## Task details
Collect every line of the material below that contains the string "field", matching case exactly.

[Lines of data]

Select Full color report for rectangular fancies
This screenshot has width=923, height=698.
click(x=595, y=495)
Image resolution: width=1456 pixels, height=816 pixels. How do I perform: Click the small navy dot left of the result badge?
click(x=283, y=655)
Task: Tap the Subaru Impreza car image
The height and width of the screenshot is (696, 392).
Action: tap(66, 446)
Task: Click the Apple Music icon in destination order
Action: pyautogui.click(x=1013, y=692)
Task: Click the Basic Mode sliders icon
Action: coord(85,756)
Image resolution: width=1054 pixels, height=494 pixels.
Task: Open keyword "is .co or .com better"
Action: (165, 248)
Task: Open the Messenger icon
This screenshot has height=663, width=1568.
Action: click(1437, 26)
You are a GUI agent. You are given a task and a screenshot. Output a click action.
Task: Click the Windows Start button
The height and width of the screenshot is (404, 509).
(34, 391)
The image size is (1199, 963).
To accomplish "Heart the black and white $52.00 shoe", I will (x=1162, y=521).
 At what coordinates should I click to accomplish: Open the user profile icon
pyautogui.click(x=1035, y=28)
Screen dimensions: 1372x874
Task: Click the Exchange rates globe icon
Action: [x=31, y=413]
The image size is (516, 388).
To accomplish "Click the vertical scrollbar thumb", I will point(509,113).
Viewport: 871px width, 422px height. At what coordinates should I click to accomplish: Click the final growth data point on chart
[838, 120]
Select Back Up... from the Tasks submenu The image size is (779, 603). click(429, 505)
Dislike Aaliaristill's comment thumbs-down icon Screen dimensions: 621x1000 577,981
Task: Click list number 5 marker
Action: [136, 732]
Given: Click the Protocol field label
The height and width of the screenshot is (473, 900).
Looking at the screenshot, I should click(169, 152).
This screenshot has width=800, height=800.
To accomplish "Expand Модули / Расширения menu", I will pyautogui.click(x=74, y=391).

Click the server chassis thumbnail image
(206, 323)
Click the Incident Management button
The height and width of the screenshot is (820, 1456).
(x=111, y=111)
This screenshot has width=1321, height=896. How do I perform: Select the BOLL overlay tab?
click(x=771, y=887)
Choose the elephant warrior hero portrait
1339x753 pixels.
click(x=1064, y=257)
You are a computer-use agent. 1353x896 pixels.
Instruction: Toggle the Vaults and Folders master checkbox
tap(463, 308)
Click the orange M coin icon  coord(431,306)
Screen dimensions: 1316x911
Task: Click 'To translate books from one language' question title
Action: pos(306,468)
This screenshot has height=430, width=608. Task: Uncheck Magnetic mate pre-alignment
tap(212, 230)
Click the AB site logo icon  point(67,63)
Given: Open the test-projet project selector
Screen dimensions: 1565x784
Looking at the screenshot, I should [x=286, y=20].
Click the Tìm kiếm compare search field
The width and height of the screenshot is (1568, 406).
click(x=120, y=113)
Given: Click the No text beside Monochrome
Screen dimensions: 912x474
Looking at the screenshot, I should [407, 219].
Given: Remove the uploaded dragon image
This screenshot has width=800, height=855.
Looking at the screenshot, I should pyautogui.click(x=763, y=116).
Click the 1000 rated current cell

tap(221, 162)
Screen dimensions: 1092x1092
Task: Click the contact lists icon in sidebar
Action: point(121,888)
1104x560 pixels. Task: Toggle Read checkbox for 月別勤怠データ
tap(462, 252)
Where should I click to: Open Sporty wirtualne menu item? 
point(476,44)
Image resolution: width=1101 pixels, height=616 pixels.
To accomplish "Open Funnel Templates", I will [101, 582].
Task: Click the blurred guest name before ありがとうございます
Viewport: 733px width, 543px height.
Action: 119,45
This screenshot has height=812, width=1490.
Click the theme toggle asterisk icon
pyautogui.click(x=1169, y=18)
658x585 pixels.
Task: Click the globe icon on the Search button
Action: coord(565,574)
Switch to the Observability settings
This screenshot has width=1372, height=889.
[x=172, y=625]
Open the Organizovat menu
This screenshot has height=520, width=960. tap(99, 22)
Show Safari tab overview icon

## Task result
Given: Click the Protocol field label
Click the Tìm kiếm compare search field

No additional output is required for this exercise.